NominalModel#

class sklearn_nominal.sklearn.nominal_model.NominalModel(backend='pandas', *args, **kwargs)[source]#

Mixin class for all nominal models in sklearn_nominal.

This mixin provides the foundational infrastructure for models that natively handle nominal (categorical) attributes. It abstracts the complexities of managing different computation backends and provides a bridge between the scikit-learn API and the library’s internal core logic.

Attributes:
backendstr

The backend to use for computations (e.g., “pandas”).

model_sklearn_nominal.backend.core.Model

The underlying fitted model object from the backend.

is_fitted_bool

Indicates whether the model has been successfully fitted.

dtypes_pd.Series or list

The data types of the features as observed during fit.

Examples

>>> from sklearn_nominal.sklearn.nominal_model import NominalModel
>>> from sklearn.base import BaseEstimator
>>> class MyNominalModel(NominalModel, BaseEstimator):
...     def __init__(self, backend='pandas'):
...         super().__init__(backend=backend)
...     def fit(self, X, y):
...         # implementation here
...         return self

Methods

check_is_fitted()

Checks if the model has been fitted.

complexity()

Returns the complexity of the fitted model.

get_dtypes(x)

Extracts and maps data types from the input.

get_feature_names()

Returns the names of the features seen during fit.

pretty_print([class_names])

Returns a string representation of the fitted model.

set_dtypes(x)

Sets and persists the data types based on the input.

set_model(model)

Sets the underlying backend model and marks it as fitted.

set_sklearn_tags(tags)

Sets scikit-learn tags for the nominal model.

check_is_fitted()[source]#

Checks if the model has been fitted.

Raises:
NotFittedError

If the is_fitted_ attribute is not set or is False.

complexity()[source]#

Returns the complexity of the fitted model.

The definition of complexity is backend and model dependent. For trees, it typically represents the number of nodes.

Returns:
int or float

The complexity metric of the model.

Raises:
NotFittedError

If the model has not been fitted yet.

get_dtypes(x)[source]#

Extracts and maps data types from the input.

This method identifies the data types of the input features to ensure they are correctly handled by the backend.

Parameters:
x{array-like, sparse matrix} of shape (n_samples, n_features)

The input data.

Returns:
dict or None

A dictionary mapping column names to data types if x is a DataFrame, otherwise None.

get_feature_names()[source]#

Returns the names of the features seen during fit.

Returns:
ndarray of str or None

The feature names, or None if they were not available during fit (e.g., if input was a numpy array).

pretty_print(class_names=None)[source]#

Returns a string representation of the fitted model.

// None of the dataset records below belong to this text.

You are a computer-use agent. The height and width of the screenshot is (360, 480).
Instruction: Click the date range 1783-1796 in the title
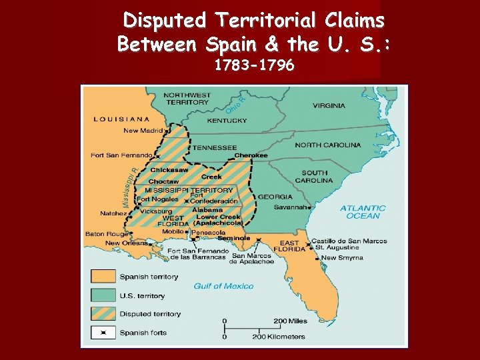pyautogui.click(x=253, y=66)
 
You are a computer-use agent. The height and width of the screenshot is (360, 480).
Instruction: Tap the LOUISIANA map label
pyautogui.click(x=121, y=119)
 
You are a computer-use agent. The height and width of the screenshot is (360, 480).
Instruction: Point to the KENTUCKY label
pyautogui.click(x=227, y=121)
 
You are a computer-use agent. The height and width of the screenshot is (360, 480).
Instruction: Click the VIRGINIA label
pyautogui.click(x=329, y=105)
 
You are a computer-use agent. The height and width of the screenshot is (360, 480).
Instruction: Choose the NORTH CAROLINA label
pyautogui.click(x=328, y=145)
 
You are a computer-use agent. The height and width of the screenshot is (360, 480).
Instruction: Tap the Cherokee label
pyautogui.click(x=251, y=155)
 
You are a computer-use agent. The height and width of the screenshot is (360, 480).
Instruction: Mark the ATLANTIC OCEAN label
pyautogui.click(x=363, y=212)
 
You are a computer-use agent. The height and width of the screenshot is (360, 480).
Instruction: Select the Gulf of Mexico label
pyautogui.click(x=223, y=286)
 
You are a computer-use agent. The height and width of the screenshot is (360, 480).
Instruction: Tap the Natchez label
pyautogui.click(x=113, y=213)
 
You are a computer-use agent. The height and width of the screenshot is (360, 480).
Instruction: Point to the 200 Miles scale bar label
pyautogui.click(x=290, y=321)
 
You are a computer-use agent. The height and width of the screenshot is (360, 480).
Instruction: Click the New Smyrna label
pyautogui.click(x=342, y=257)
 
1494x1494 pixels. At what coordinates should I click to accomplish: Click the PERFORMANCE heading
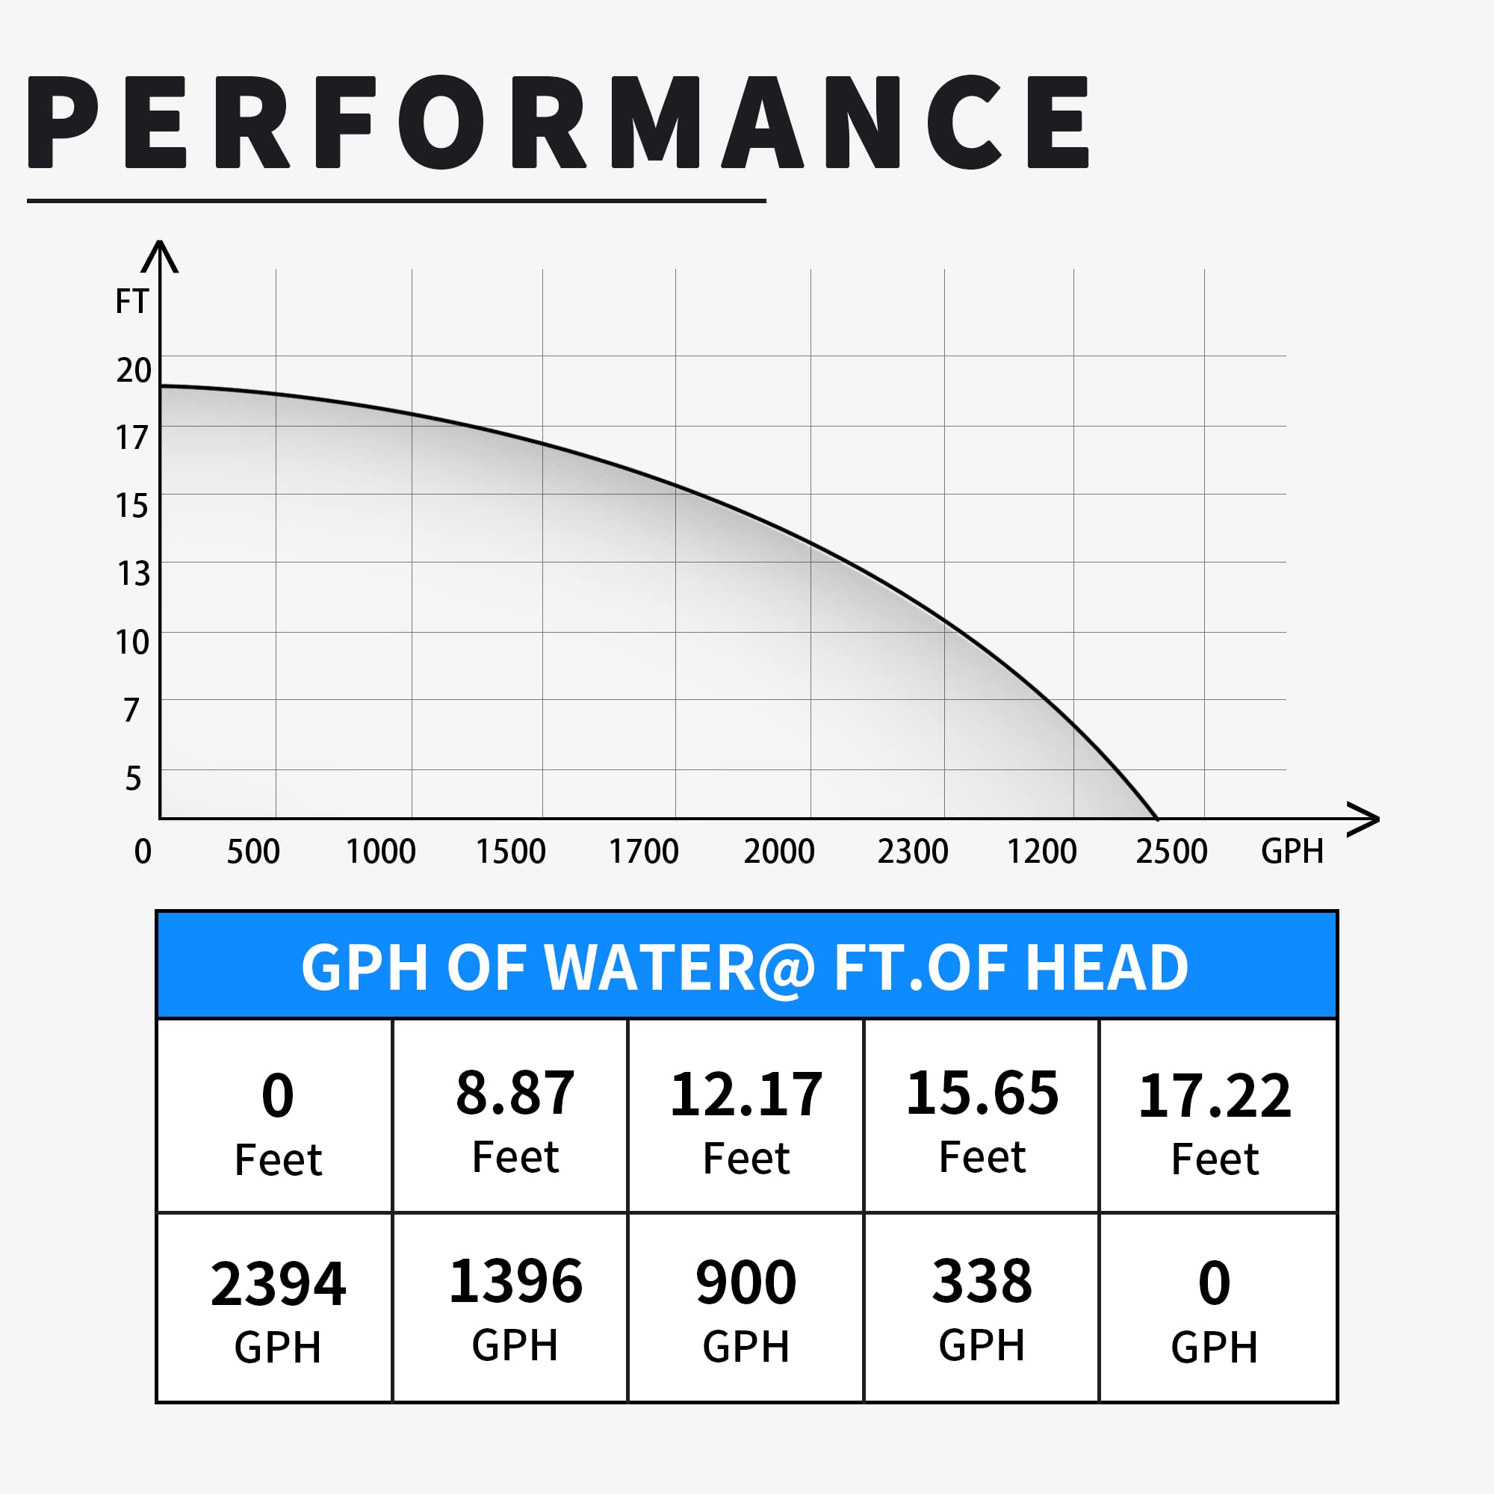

Delegates the visualization logic to the underlying backend model.

Parameters:
class_nameslist of str, optional

Names of the classes to use in the output. If None, default identifiers are used.

Returns:
str

A human-readable representation of the model.

Raises:
NotFittedError

If the model has not been fitted yet.

set_dtypes(x)[source]#

Sets and persists the data types based on the input.

This is called during fit to ensure that subsequent calls to predict can cast the input data to the same types, preserving nominal/numeric distinctions.

Parameters:
x{pd.DataFrame, np.ndarray, sparse matrix}

The input data to extract types from.

Raises:
ValueError

If the input type is not supported or if the input is not 2D.

set_model(model)[source]#

Sets the underlying backend model and marks it as fitted.

Parameters:
modelsklearn_nominal.backend.core.Model

The trained model instance from the backend.

set_sklearn_tags(tags)[source]#

Sets scikit-learn tags for the nominal model.

Configures the estimator tags to accurately reflect its capabilities, specifically its ability to handle string inputs and missing values natively.

Parameters:
tagsTags

The scikit-learn tags object to be modified in-place.